What you should do: Only those lines running from the line that contains "Switch to Teachers & Schools tab" through the end of the material are to be written out, each exactly as shown.

Data records:

────────────────────────────────────────

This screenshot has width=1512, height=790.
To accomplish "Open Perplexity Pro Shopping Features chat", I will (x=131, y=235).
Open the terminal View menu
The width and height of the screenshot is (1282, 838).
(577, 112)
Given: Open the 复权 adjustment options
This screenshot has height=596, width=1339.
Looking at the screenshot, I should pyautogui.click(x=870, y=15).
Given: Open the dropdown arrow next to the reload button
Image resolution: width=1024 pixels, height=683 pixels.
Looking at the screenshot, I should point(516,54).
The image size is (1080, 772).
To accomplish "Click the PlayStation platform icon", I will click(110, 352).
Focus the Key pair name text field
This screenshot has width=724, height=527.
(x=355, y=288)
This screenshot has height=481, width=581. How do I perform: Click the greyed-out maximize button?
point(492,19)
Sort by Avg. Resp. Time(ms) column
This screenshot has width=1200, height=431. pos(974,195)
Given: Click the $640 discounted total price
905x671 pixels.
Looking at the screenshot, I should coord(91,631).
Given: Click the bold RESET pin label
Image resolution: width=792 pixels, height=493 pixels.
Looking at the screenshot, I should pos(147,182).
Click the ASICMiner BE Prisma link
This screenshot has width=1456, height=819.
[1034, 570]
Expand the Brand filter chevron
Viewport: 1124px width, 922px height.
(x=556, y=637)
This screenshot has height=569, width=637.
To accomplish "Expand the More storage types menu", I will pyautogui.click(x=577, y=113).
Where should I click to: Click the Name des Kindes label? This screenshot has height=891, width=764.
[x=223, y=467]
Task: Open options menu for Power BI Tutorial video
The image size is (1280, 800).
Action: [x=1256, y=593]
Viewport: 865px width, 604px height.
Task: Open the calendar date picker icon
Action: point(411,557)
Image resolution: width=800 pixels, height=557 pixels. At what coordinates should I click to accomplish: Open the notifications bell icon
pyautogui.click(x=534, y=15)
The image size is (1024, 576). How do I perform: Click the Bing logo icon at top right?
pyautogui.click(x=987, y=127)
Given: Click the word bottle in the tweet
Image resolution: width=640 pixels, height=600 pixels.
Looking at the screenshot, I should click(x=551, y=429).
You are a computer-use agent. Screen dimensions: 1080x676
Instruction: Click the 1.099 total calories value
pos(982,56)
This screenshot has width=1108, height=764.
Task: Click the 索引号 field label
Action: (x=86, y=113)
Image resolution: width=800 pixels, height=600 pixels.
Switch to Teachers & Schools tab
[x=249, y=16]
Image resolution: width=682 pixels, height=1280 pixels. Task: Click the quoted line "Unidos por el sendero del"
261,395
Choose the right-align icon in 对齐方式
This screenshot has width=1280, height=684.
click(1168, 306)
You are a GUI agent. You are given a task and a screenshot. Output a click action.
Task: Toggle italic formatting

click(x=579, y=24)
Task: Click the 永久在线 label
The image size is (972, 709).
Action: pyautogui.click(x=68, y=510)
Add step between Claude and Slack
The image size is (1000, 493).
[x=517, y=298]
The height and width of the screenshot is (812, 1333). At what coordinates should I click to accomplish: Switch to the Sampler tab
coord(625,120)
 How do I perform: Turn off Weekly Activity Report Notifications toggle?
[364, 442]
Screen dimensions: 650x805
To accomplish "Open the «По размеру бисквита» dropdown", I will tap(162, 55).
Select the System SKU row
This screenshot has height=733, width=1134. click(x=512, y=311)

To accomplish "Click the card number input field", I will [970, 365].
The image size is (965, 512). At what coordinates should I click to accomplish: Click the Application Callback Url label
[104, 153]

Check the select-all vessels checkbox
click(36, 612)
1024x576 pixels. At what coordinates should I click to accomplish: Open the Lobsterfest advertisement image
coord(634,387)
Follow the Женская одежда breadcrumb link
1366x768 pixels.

────────────────────────────────────────

Result for this task:
Switch to Teachers & Schools tab
[x=249, y=16]
Image resolution: width=682 pixels, height=1280 pixels. Task: Click the quoted line "Unidos por el sendero del"
261,395
Choose the right-align icon in 对齐方式
This screenshot has width=1280, height=684.
click(1168, 306)
You are a GUI agent. You are given a task and a screenshot. Output a click action.
Task: Toggle italic formatting

click(x=579, y=24)
Task: Click the 永久在线 label
The image size is (972, 709).
Action: pyautogui.click(x=68, y=510)
Add step between Claude and Slack
The image size is (1000, 493).
[x=517, y=298]
The height and width of the screenshot is (812, 1333). At what coordinates should I click to accomplish: Switch to the Sampler tab
coord(625,120)
 How do I perform: Turn off Weekly Activity Report Notifications toggle?
[364, 442]
Screen dimensions: 650x805
To accomplish "Open the «По размеру бисквита» dropdown", I will tap(162, 55).
Select the System SKU row
This screenshot has height=733, width=1134. click(x=512, y=311)

To accomplish "Click the card number input field", I will [970, 365].
The image size is (965, 512). At what coordinates should I click to accomplish: Click the Application Callback Url label
[104, 153]

Check the select-all vessels checkbox
click(36, 612)
1024x576 pixels. At what coordinates should I click to accomplish: Open the Lobsterfest advertisement image
coord(634,387)
Follow the Женская одежда breadcrumb link
1366x768 pixels.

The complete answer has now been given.